According to South Block officials, the final dates for the virtual summit are still under discussion. Diplomats from the two countries were earlier looking at the possibility of holding the meeting in October before narrowing down on some dates in September. The summit, initially proposed to be held in Guwahati on December 15-17 2019, was postponed due to protests against the anti-Citizenship Amendment Act (CAA) in Assam.

The summit comes against the backdrop of aggressive moves by the Chinese People’s Liberation Army (PLA) in India’s East Ladakh sector and Japan’s Senkaku Islands, respectively. Diplomats said the two leaders will not only discuss the Chinese aggression in Ladakh and the South China Sea but also cement the concept of Quad, the quadrilateral coalition of four countries - India, Japan, Australia and the US.

The four Quad countries have increasingly, focussed on countering Beijing’s wolf-warrior diplomacy and keeping the sea lanes of communication open for freedom of navigation.

The ACSA, which is key to India and Japan extending support and logistics to each other’s military, is expected to be initialled by the two leaders. New Delhi already has a similar agreement with other two Quad members, Australia and the US.

India’s formal decision to invite Australia to the Malabar naval exercises later this year is expected soon but officials have made it clear that it is a formality. Australia’s inclusion to the military drills that has in the past included the other three Quad members - India, Japan and the United States - would be the first time that the grouping will be engaged at a military level.

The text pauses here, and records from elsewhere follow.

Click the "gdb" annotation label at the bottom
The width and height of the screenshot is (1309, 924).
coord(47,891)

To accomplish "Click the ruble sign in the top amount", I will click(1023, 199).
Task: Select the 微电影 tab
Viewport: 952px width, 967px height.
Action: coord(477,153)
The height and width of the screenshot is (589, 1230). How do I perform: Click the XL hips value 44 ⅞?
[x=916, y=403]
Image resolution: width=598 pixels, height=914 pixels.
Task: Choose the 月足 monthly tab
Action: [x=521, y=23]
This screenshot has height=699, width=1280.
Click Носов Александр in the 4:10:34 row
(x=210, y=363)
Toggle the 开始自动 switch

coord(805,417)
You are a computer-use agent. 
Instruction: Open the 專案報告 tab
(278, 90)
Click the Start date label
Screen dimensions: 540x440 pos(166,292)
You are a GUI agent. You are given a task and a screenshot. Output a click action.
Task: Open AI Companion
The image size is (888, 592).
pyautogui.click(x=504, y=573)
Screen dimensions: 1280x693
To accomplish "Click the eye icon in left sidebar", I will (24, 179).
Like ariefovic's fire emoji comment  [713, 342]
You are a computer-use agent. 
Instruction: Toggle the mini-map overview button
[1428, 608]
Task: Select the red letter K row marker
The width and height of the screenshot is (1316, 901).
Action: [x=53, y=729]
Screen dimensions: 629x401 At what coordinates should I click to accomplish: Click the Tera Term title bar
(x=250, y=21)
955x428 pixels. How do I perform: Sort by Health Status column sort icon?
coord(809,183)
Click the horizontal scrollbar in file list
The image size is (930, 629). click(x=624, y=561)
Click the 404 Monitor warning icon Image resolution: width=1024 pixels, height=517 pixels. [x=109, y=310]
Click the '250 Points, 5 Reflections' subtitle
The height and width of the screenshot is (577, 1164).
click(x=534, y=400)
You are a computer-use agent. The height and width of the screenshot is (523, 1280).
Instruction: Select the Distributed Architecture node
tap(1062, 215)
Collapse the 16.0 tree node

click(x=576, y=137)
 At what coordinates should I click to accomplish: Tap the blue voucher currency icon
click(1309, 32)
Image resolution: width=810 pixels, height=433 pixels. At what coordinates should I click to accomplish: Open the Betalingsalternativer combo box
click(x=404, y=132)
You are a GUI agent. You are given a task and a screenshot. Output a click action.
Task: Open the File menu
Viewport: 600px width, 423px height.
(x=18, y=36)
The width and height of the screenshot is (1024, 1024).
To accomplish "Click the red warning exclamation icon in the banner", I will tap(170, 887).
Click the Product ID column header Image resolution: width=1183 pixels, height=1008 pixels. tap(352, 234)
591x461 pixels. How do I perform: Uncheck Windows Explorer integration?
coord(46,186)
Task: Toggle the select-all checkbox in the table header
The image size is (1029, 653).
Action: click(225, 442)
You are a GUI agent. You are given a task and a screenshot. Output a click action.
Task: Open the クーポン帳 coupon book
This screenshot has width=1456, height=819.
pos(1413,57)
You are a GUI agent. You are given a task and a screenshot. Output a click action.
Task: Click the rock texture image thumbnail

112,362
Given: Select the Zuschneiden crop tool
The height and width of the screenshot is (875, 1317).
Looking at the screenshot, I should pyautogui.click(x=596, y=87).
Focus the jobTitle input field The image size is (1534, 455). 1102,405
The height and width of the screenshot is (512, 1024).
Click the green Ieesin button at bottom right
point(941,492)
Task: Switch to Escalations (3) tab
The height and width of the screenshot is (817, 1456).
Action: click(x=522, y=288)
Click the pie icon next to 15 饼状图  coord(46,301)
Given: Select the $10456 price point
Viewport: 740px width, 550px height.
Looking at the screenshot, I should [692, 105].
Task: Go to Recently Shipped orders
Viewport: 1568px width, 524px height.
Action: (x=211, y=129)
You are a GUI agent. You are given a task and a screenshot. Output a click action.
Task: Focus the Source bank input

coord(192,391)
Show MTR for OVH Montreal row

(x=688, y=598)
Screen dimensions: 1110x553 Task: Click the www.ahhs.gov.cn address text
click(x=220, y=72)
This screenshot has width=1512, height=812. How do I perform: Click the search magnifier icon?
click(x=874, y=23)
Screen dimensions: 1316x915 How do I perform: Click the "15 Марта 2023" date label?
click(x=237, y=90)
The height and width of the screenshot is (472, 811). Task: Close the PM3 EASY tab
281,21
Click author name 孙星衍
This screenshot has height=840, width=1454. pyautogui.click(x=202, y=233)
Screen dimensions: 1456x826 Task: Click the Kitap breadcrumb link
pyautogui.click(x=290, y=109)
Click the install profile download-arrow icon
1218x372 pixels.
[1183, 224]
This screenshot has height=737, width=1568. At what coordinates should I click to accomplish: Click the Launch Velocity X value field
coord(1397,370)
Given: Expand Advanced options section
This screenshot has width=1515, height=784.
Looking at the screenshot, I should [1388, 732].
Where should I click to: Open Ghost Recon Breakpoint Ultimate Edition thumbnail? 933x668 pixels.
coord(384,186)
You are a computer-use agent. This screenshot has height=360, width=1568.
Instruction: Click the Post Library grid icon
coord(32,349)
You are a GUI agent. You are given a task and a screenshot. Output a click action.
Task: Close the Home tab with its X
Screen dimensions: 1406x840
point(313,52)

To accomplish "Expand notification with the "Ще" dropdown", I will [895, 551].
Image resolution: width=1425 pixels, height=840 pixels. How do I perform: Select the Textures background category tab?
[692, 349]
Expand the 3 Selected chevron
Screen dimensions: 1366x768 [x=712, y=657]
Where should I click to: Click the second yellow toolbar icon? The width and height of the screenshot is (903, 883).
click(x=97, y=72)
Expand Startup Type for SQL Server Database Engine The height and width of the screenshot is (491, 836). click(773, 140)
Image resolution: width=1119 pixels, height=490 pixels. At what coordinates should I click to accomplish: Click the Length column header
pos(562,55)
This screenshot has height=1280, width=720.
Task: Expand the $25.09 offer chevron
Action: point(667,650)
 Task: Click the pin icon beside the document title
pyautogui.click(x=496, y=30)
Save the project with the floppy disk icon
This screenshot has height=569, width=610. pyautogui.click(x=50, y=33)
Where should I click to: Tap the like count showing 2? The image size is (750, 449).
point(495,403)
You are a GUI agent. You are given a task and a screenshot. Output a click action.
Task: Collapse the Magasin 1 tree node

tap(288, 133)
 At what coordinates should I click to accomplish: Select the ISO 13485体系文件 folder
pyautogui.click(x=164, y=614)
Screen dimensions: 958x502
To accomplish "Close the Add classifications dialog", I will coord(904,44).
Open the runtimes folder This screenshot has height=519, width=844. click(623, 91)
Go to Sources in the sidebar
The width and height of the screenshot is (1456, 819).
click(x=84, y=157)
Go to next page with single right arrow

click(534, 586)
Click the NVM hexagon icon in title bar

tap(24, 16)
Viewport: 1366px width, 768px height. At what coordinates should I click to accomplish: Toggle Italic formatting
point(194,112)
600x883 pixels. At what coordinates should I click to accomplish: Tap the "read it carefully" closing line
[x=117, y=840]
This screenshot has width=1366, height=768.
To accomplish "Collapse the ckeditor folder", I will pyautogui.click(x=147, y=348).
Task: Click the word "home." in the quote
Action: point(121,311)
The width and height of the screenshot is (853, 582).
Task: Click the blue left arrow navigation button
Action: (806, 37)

Officials said PM Modi and PM Abe will discuss at length the Indo-Pacific region and the challenges it faces from the Middle Kingdom.

According to senior government officials, the two leaders will further cement economic cooperation with India opening doors to Japanese manufacturing activity and perhaps, involve Tokyo in ramping up port infrastructure in the Andaman and Nicobar Islands.

While India has linked peace and tranquillity on its border with China to the bilateral ties, Prime Minister Shinzo Abe is also under pressure from his own Cabinet members to adopt a tough line with China.

The Beijing expansionist approach is not limited to Ladakh but has created security concerns with Japan over ownership of Senkaku Islands as China claims the same as Diaoyu Islands with any eye towards extending its exclusive economic zone and strengthening the hold beyond the South China Sea. The Japanese people are not only in favour of Chinese President Xi Jinping’s visit to Tokyo being cancelled but also want the Abe government to be more critical of Beijing on the new Hong Kong security law.